### Problem requirements
Word-for-word transcription: reproduce all of the data, but not the pictures.

[Input records Boundary: Start]

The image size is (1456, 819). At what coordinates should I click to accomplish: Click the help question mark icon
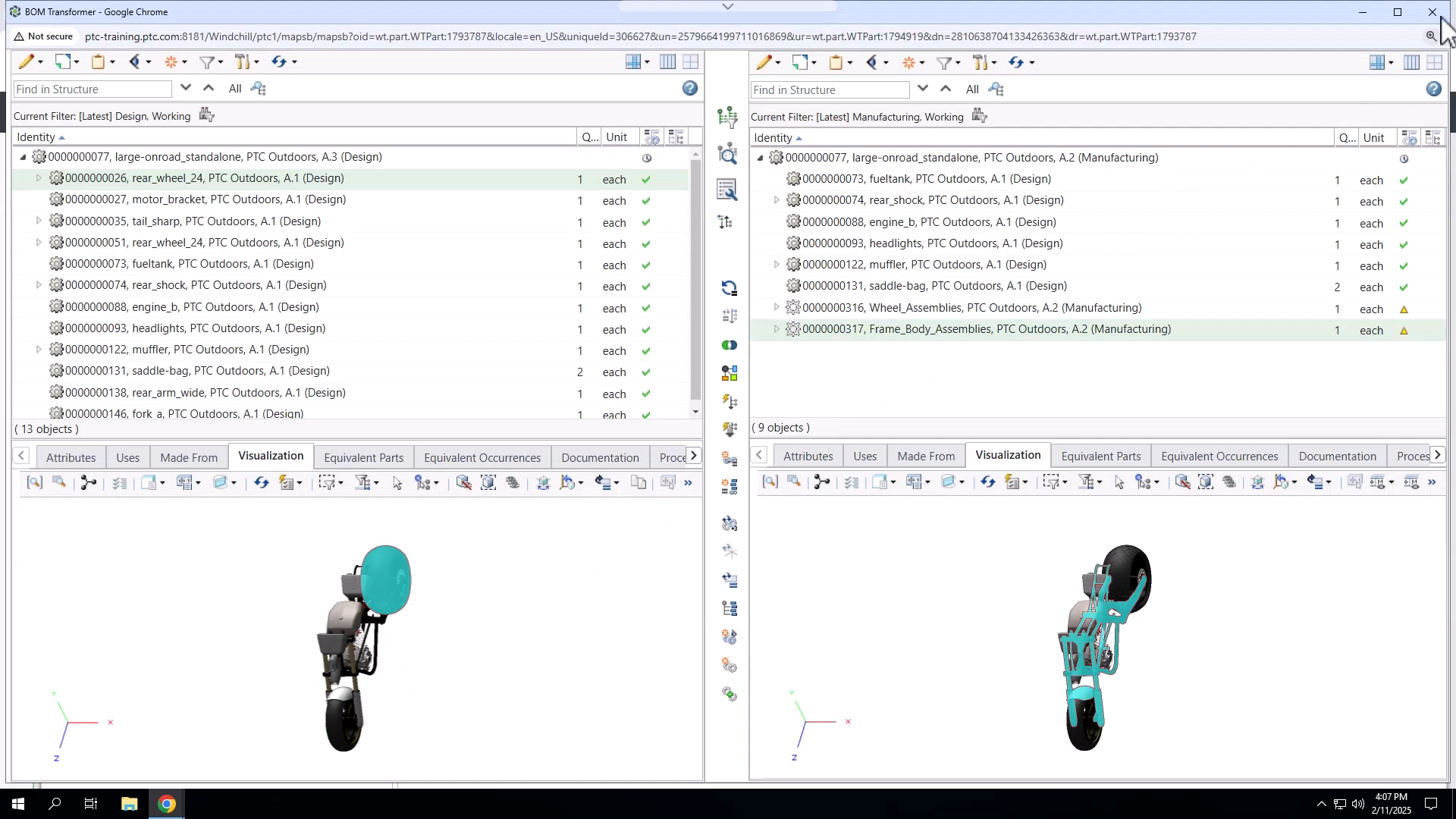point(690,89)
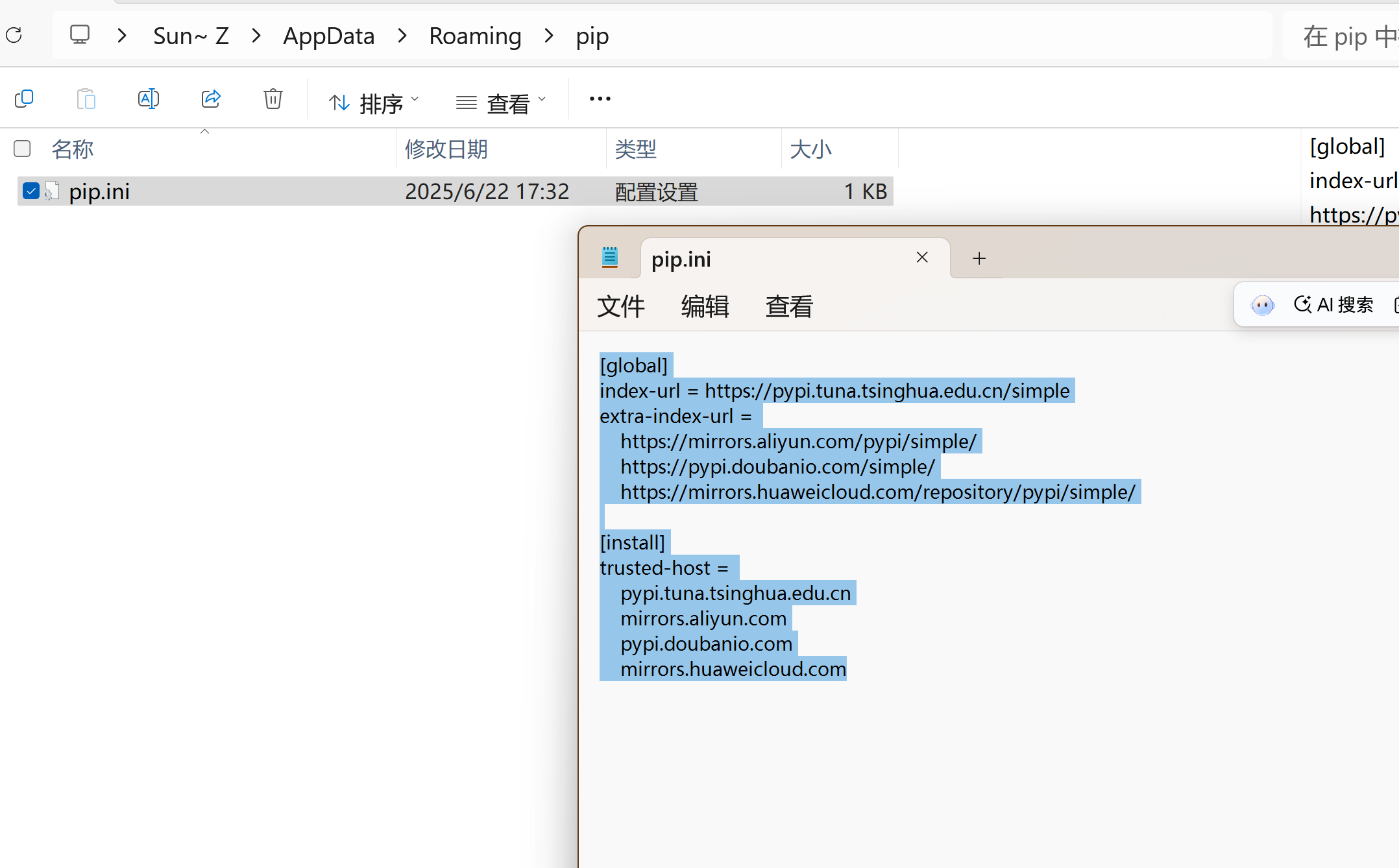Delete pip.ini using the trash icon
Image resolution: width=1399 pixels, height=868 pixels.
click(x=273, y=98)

[Input records Boundary: End]

### Expected answer
The image size is (1456, 819). At what coordinates should I click to accomplish: Click the help question mark icon
point(690,89)
Delete pip.ini using the trash icon
Image resolution: width=1399 pixels, height=868 pixels.
click(x=273, y=98)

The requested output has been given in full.